Facades without verandas typically have limited roof overhangs. On these facades, timber and sheet metal window hoods with perforated decorative side fins provide shading and divert rain, all the while releasing trapped rising hot air, thus helping to further cool the inside of the house.

Stumps

The Queenslander “touches the earth lightly”. The light timber-framed structure is elevated above ground on stumps, which allows it to be placed on a variable terrain; from the hilly areas in South East Queensland, through to the wetter earth in the more northern Tropics.

A single-storey Queenslander ca. 1935. John Oxley Library, State Library of Queensland, Wikimedia Commons

^A single-storey Queenslander ca. 1935. John Oxley Library, State Library of Queensland, Wikimedia Commons

There are a number of advantages to this approach. In addition to merely allowing a flat floor to be built on a sloping site with minimal ground excavation. Raising the house allows high level prevailing breezes to be captured inside, and ventilation or a cool pool of air beneath the floor, helps to cool it from below. It also provides the timber with protection from white ants.

Lightweight Materials

Their light timber frames and corrugated iron materials make Queenslanders simple to modify and adapt to the changing needs of the occupants. They can be raised or simply transported to another site on the back of a truck. Surely recycling a house is the ultimate sustainable design solution?

Decorative features

Unique decorative features on the Queenslander are not only aesthetically pleasing, but also functional. These include cast iron or timber balustrades, gables and column brackets, and timber screens, louvres, fretwork and battens. Battened screening and coloured glass provides privacy for occupants, while simultaneously directing breeze movement and/or reducing solar radiation.

Sami Keinanen

^Sami Keinanen

A return to the Vernacular?

Modern Australian architecture turned its back on the vernacular in the name of “progress”. The outskirts of each of Australia’s capital cities are now adorned with developer-driven display villages, where prospective homeowners can select a house and land package, and indulge in the great Australian dream of home ownership.
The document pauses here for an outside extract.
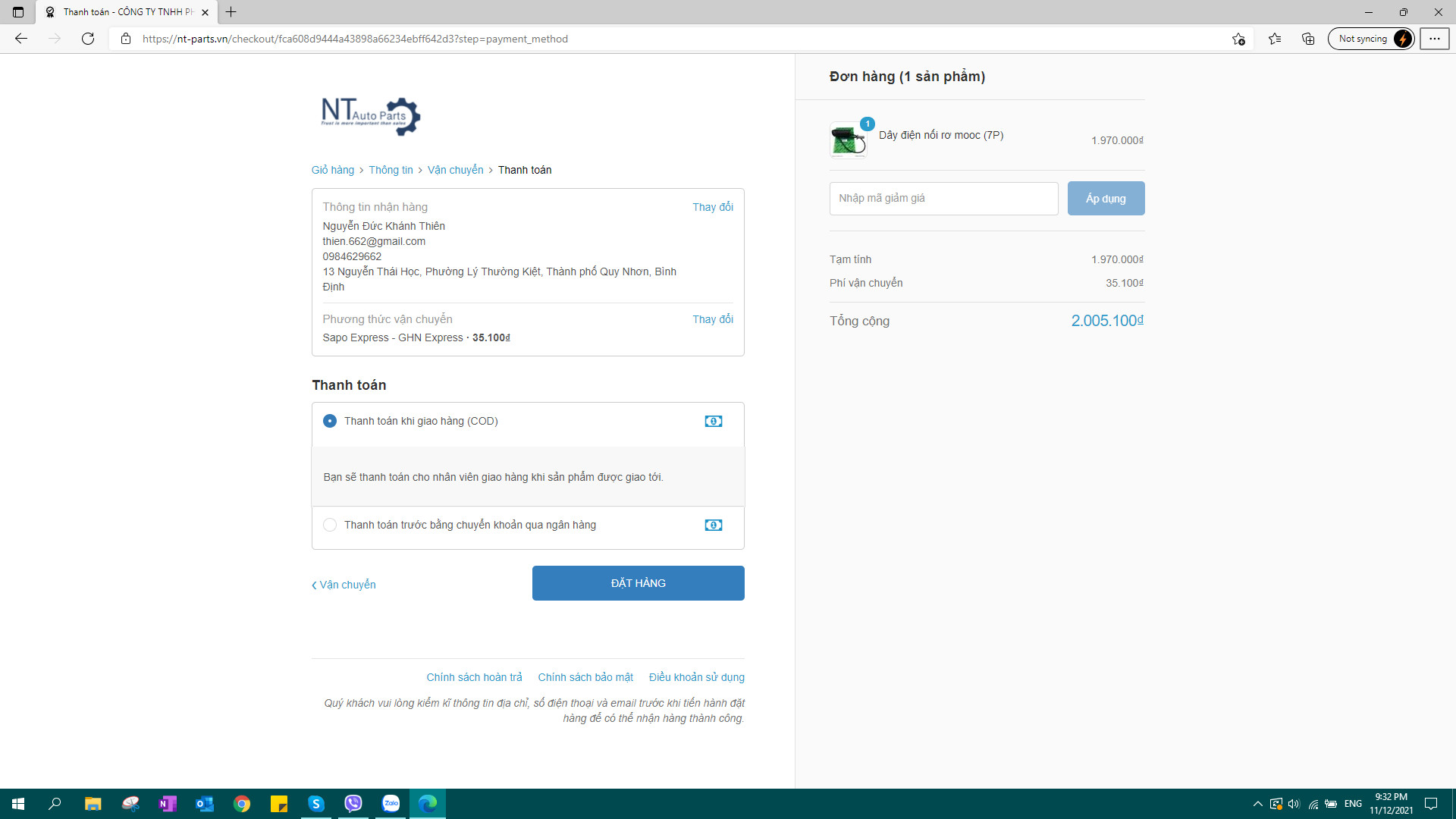Go to Giỏ hàng breadcrumb
Viewport: 1456px width, 819px height.
[332, 170]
These homes largely do not address the local context or climate, and are driven by a desire to maximise the ratio of the footprint of the building to its site, while keeping initial building costs to a minimum.

But with recent concerns about high-energy consumption and costs, architects and planners are once again embracing the importance of energy-efficient sustainable design and selection of local building materials.

While technology enables us to source affordable building materials globally, architects are now taking embodied energy, lost through transporting these materials to the building site, into account. Not only is there a concern about initial building costs, but whole life-cycle costs are now also on the radar and efficient climate responsive designs are valued.

For those of us living in the sub-tropical or tropical contexts of Queensland, this means a return to and perhaps a reinterpretation of, the essential and architectural traditions of the classic Queenslander, whose design can be easily modified to suit our contemporary lifestyles.